2.2. Companys Representations, Warranties and Agreements. To induce the Subscriber to subscribe for the Shares, the Company hereby represents and warrants to the Subscriber and agrees with the Subscriber as follows:
2.2.1. Incorporation and Corporate Power. The Company is a Cayman Islands exempted company and is qualified to do business in every jurisdiction in which the failure to so qualify would reasonably be expected to have a material adverse effect on the financial condition, operating results or assets of the Company. The Company possesses all requisite corporate power and authority necessary to carry out the transactions contemplated by this Agreement.
2.2.2. No Conflicts. The execution, delivery and performance of this Agreement and the consummation by the Company of the transactions contemplated hereby do not violate, conflict with or constitute a default under (i) the Memorandum and Articles of Association of the Company dated 11 December 2020, (ii) any agreement, indenture or instrument to which the Company is a party, (iii) any law, statute, rule or regulation to which the Company is subject, or (iv) any agreement, order, judgment or decree to which the Company is subject.
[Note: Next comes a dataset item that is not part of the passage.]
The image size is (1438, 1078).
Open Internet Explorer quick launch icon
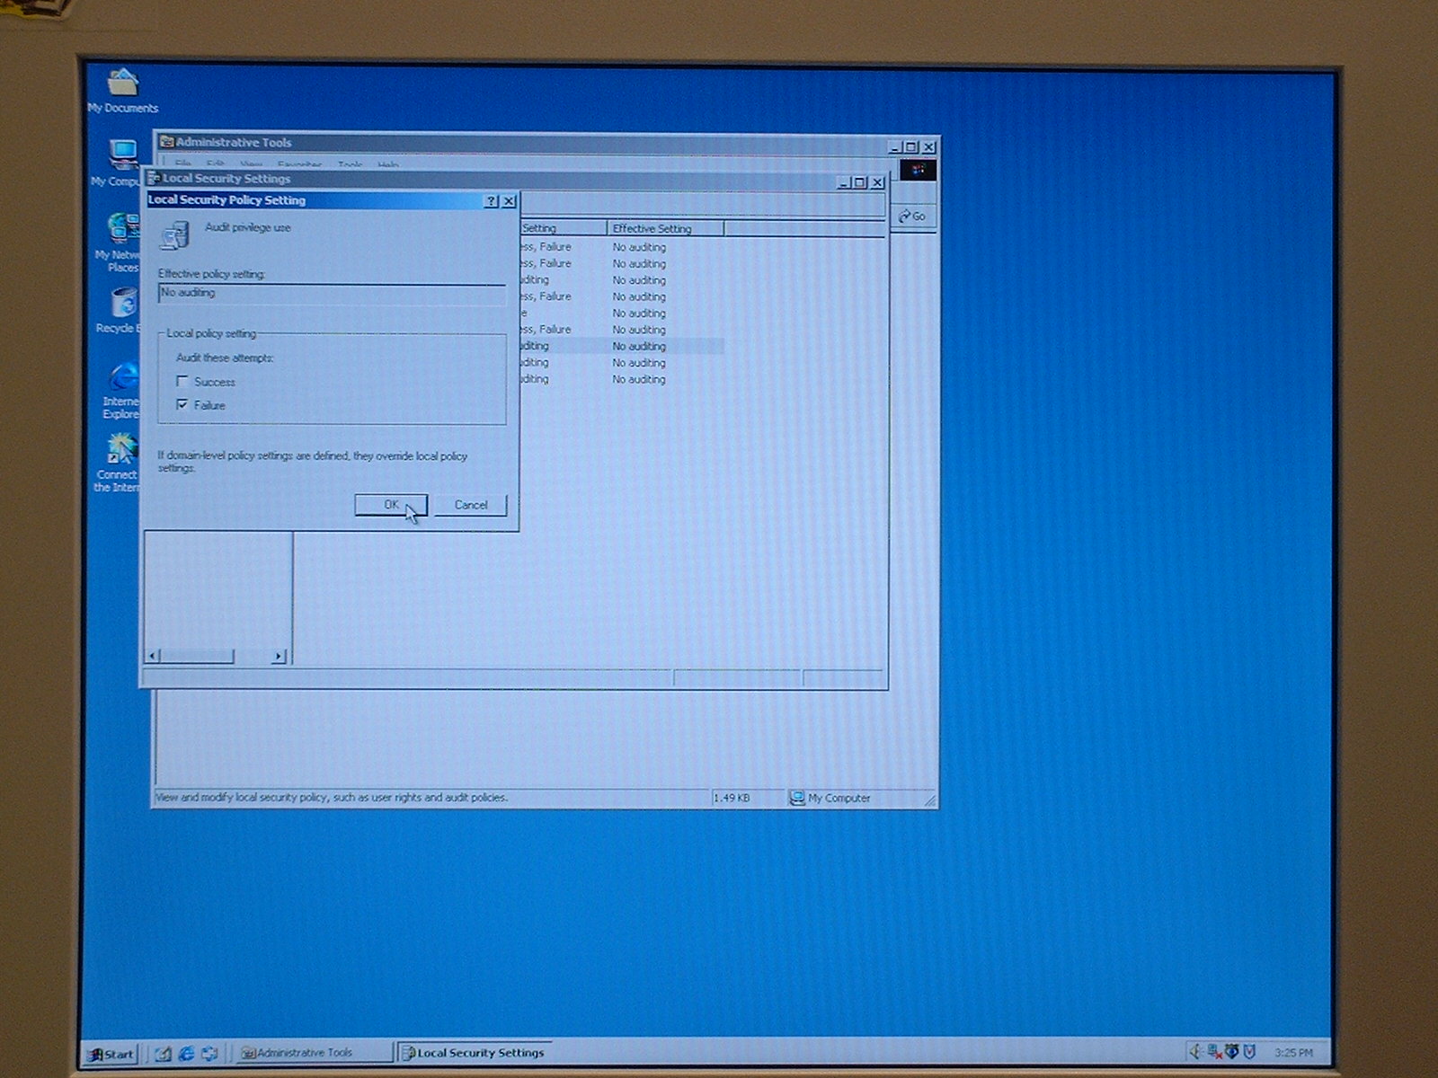click(186, 1053)
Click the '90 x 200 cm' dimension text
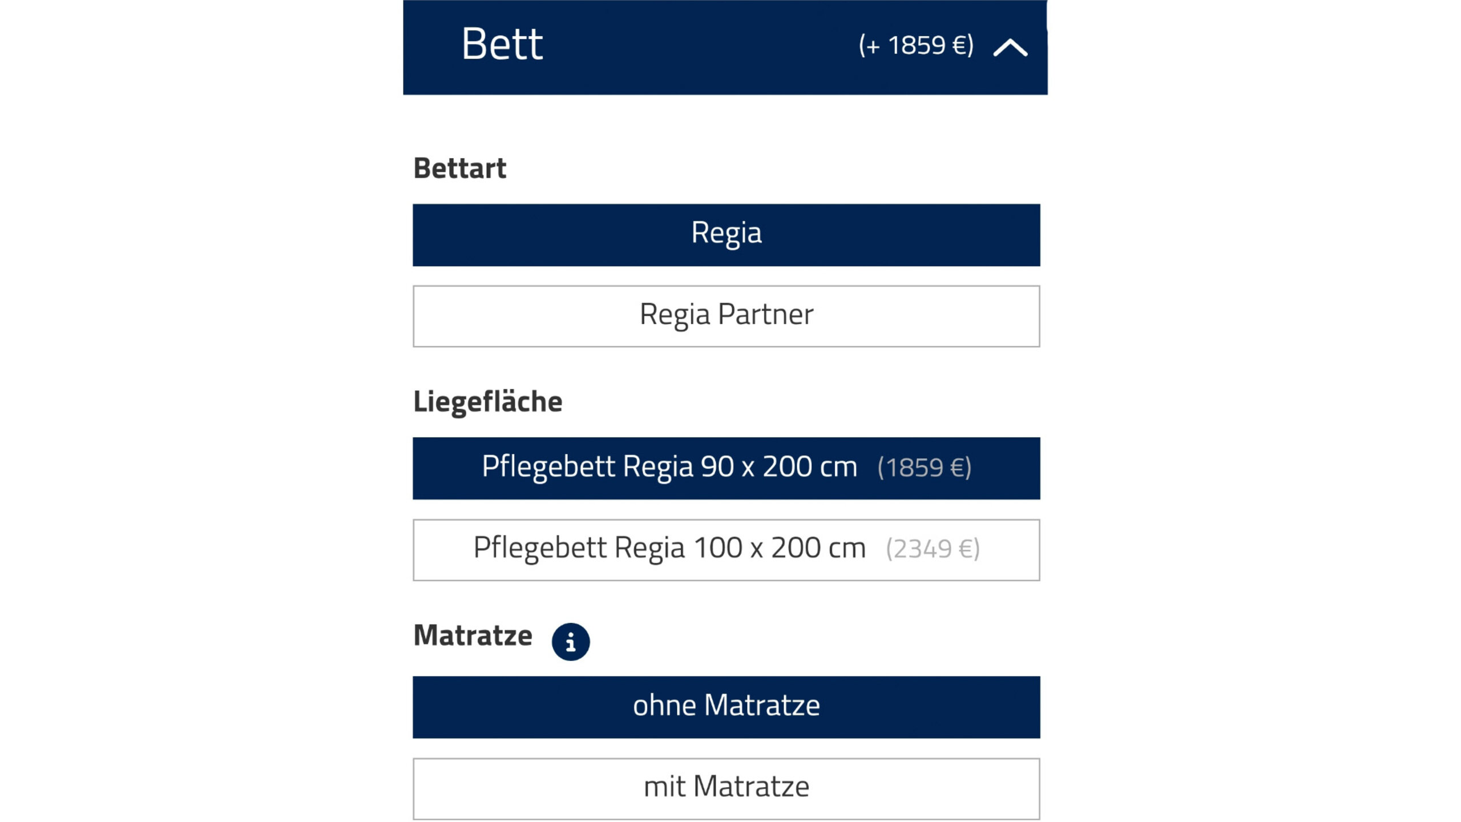Screen dimensions: 1461x822 [x=778, y=467]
2.2.3. Title to Securities. Upon issuance in accordance with, and payment pursuant to, the terms hereof, and registration of the issuance of the Shares in the Companys register of members, the Shares will be duly and validly issued, fully paid and nonassessable. Upon issuance in accordance with, and payment pursuant to, the terms hereof, and registration of the issuance of the Shares in the Companys register of members, the Subscriber will have or receive good title to the Shares, free and clear of all liens, claims and encumbrances of any kind, other than (a) transfer restrictions hereunder and other agreements to which the Shares may be subject which have been notified to the Subscriber in writing, (b) transfer restrictions under federal and state securities laws, and (c) liens, claims or encumbrances imposed due to the actions of the Subscriber.
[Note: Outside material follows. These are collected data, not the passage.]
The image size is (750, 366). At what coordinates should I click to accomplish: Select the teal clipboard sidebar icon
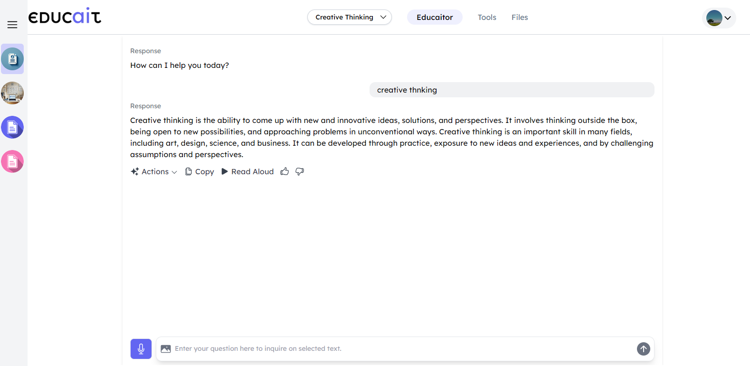pyautogui.click(x=12, y=59)
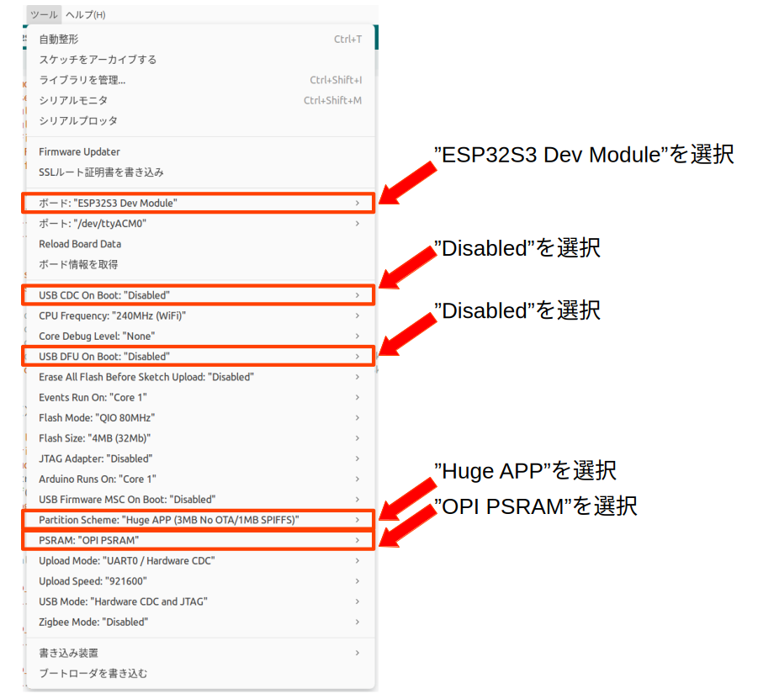Open the ヘルプ(H) menu
Screen dimensions: 758x694
pyautogui.click(x=86, y=14)
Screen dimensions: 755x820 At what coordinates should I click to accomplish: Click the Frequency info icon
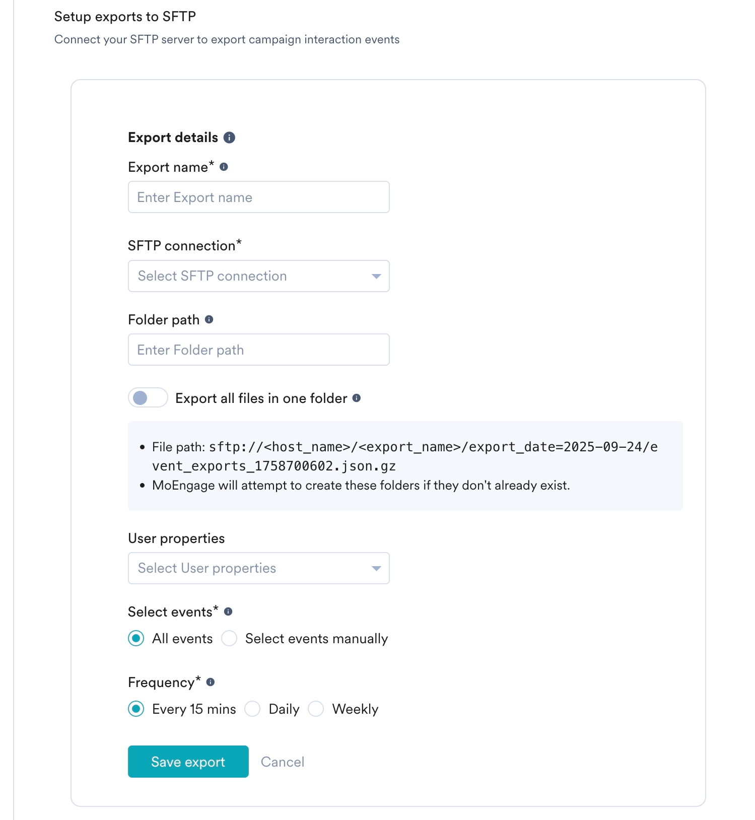click(211, 682)
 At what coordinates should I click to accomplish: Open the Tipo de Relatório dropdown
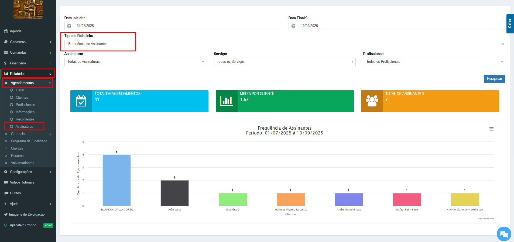[285, 44]
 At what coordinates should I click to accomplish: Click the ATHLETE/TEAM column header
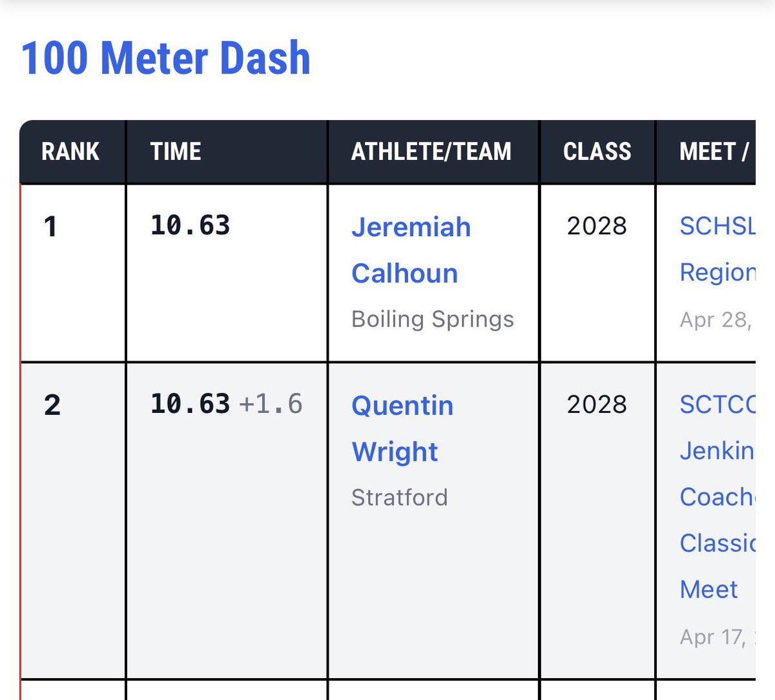click(431, 152)
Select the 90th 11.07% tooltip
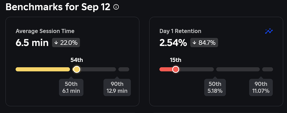This screenshot has height=113, width=287. click(261, 87)
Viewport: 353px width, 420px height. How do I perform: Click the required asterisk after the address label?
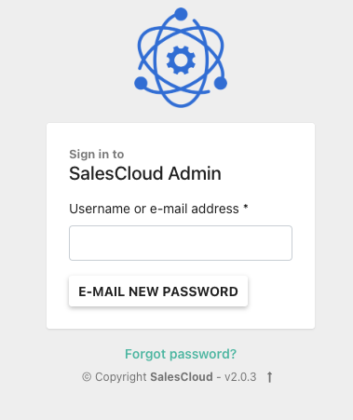click(246, 207)
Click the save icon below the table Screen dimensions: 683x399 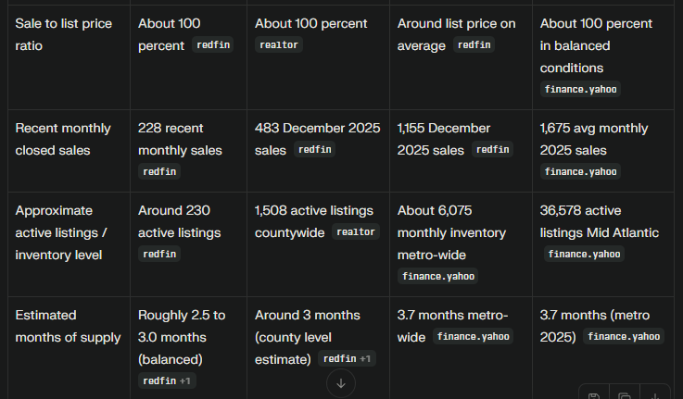[x=594, y=396]
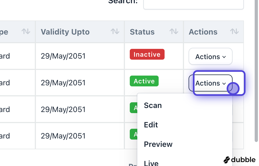The height and width of the screenshot is (166, 259).
Task: Select Scan from the actions menu
Action: coord(153,105)
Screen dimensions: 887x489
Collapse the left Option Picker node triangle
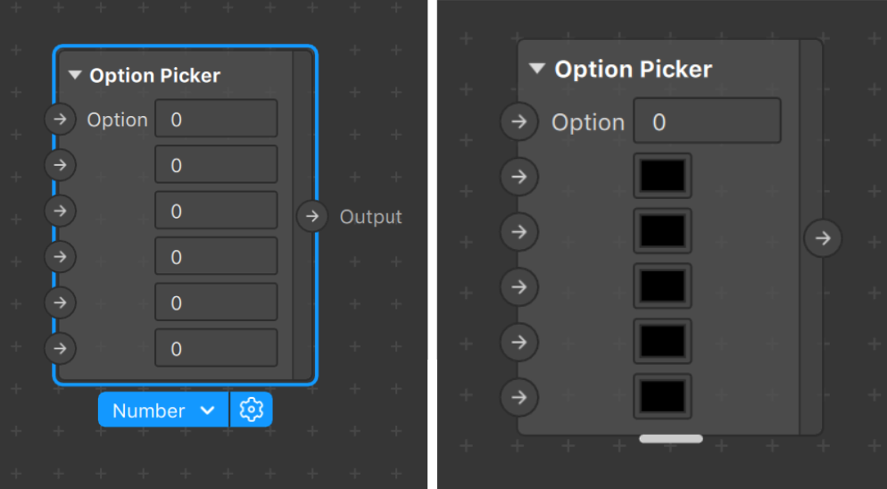[x=75, y=75]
2.2.4. No Adverse Actions. There are no actions, suits, investigations or proceedings pending, threatened against or affecting the Company which: (i) seek to restrain, enjoin, prevent the consummation of or otherwise affect the transactions contemplated by this Agreement or (ii) question the validity or legality of any transactions or seek to recover damages or to obtain other relief in connection with any transactions.
3. Surrender and Cancellation of Shares.
3.1. Partial or No Exercise of the Over-allotment Option. In the event the Over-allotment Option is not exercised in full, the Subscriber acknowledges and agrees that it shall surrender for cancellation any and all rights to such number of Shares (up to an aggregate of 375,000 Shares and pro rata based upon the percentage of the Over-allotment Option exercised) such that immediately following such surrender and cancellation, the Subscriber (and all other initial shareholders prior to the IPO, if any) will own an aggregate number of Class B ordinary shares (not including Ordinary Shares issuable upon exercise of any warrants or any Ordinary Shares subscribed for or purchased by the Subscriber in the IPO or in the aftermarket) equal to 20% of the issued and outstanding Ordinary Shares immediately following the IPO.
3.2. Termination of Rights as Shareholder. If any of the Shares are surrendered and cancelled in accordance with this Section 3, then after such time the Subscriber (or successor in interest), shall no longer have any rights as a holder of such Shares, and the Company shall take such action as is appropriate to cancel such Shares.
4. Waiver of Liquidation Distributions; Redemption Rights. In connection with the Shares subscribed for pursuant to this Agreement, the Subscriber hereby waives any and all right, title, interest or claim of any kind in or to any distributions by the Company from the trust account which will be established for the benefit of the Companys public shareholders and into which substantially all of the proceeds of the IPO will be deposited (the Trust Account), in the event of a liquidation of the Company upon the Companys failure to timely complete an initial business combination. For purposes of clarity, in the event the Subscriber purchases and subscribes for Ordinary Shares in the IPO or in the aftermarket, any additional Ordinary Shares so purchased / subscribed shall be eligible to receive any liquidating distributions by the Company. However, in no event will the Subscriber have the right to redeem any Shares for funds held in the Trust Account upon the successful completion of an initial business combination by the Company.